"We have heard Karzai is saying he has already won. We have also heard there has been a lot of fraud in the south. The election cannot be decided like this. The international community should correct this and have these votes taken again,” proclaimed Mohammed Amin, a 51-year-old former guerilla of Tajik ancestry. “If they do not, people will resist. This is Afghanistan, and we have all got arms. If people are angry, we will use these arms."
The former mujahedin fighters delivered the warning late Monday standing by the grave of Ahmed Shah Masoud, a popular resistance leader who helped drive back the Soviet invasion and fight the Taliban. He was declared a national hero by current president Hamid Karzai and in 2002, the year after he was assassinated, was nominated for a Nobel Peace Prize.
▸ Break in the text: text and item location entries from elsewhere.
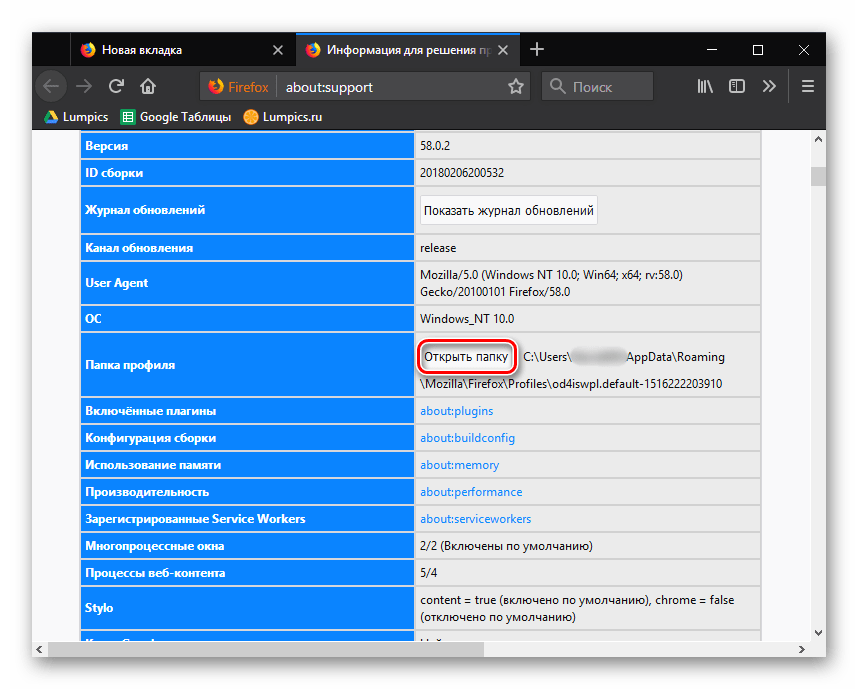
Task: Close the Новая вкладка tab
Action: point(277,49)
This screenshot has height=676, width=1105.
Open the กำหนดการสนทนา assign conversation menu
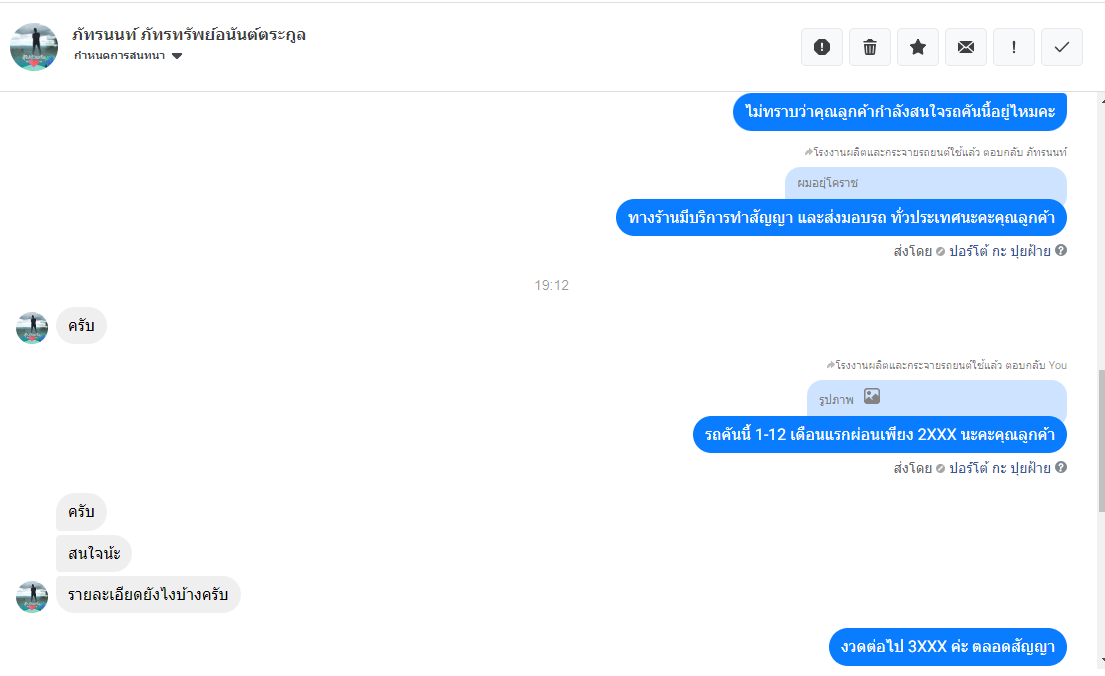(x=120, y=56)
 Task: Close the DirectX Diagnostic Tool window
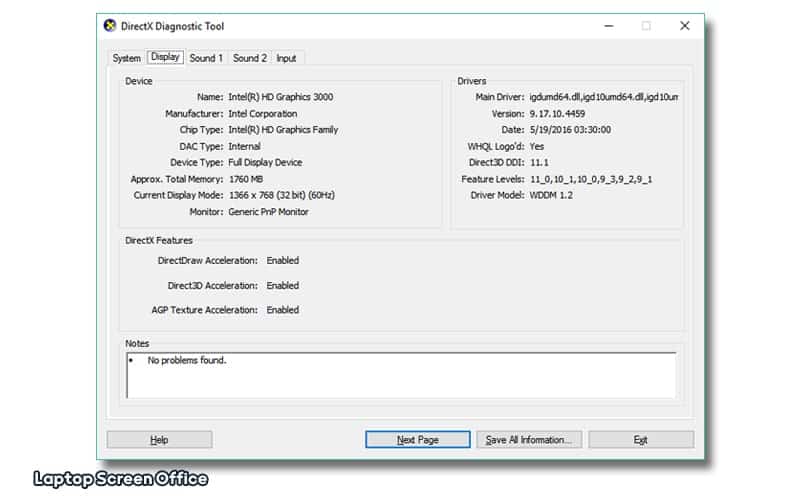[x=685, y=27]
According to the article in The Independent, entitled "Abdullah’s supporters threaten to take up arms over ‘rigged’ election," the former fighters said that they still have their guns and have not forgotten how to use them. Pointing up at the mountains, Amin said, "That is where we made a stand with Ahmed Shah Masoud when the Russians attacked us. We must make a stand again if wrong is being done at the election."
Opposition candidate Abdullah, who served as Karzai’s foreign minister, has thrown fuel on the fire, accusing the current president of personal involvement in ballot stuffing and massive fraud. But he has urged his supporters to remain calm while the election counting process continues and the commission investigates his concerns. He also predicted that if Karzai illegitimately retained office, there would be a reaction like the one seen following the Iranian election, “only worse.”
At least six other major candidates have joined in contesting the credibility of the polls, issuing a press release Tuesday saying that "this election was characterized by widespread fraud which could result in increasing tension and violence in the country and millions across the nation are concerned and the international community is sharing this grave concern with us." According to the release, the Election Complaint Commission has received over 400 complaints and allegations of fraud, many of them serious enough to change the outcome of the whole election.
Adding validity to the claims was the head of the United Nations mission there, who announced Monday: "There is no doubt there were irregularities on polling day. I appeal to the candidates, their campaigns and also to the voters to demonstrate the patience and calm required while these are investigated."
Another former fighter who stood with Amin warning of violence voiced his opinion as well. "No one wants to fight fellow Afghans. We are all the same. But why should people accept their votes being ignored?” he asked. “If people on the other side are not being democratic what choice have we got but to fight? But if that happens we won't be fighting just for Tajiks, we'll be fighting for all Afghanistan."
Adding to all these concerns are widespread reports of Taliban voter intimidation, which some observers claim was designed to help Karzai maintain his hold on power. His government banned coverage and reporting of violence while voting was underway.
All of these election problems come amid the most violent summer since the 2001 invasion and recent statements by American forces that the situation is getting worse. The top U.S. military officer said conditions in Afghanistan are “serious and deteriorating.”
Karzai’s henchmen, including some of his ministers, have all but announced victory in the disputed election, further fueling anger and distrust among Abdullah supporters. Even the preliminary results announced so far do not indicate that with any degree of certainty, and so far only 17 percent of polling stations have been tallied
According to the Associated Press, Karzai has 44.8 percent so far while Abdullah is trailing with 35.1 percent. To win without going into a runoff, a candidate must have more than 50 percent of the vote. And the official certified results are not expected until mid-September.
Hopefully the election disputes can be resolved without resorting to violence, but for Obama to "praise" the election, as Reuters reported in an article entitled "Obama praises Afghan vote, warns of violence," is simply preposterous. So far the main topic of news reports regarding the election seems to be the widespread fraud perceived across the country.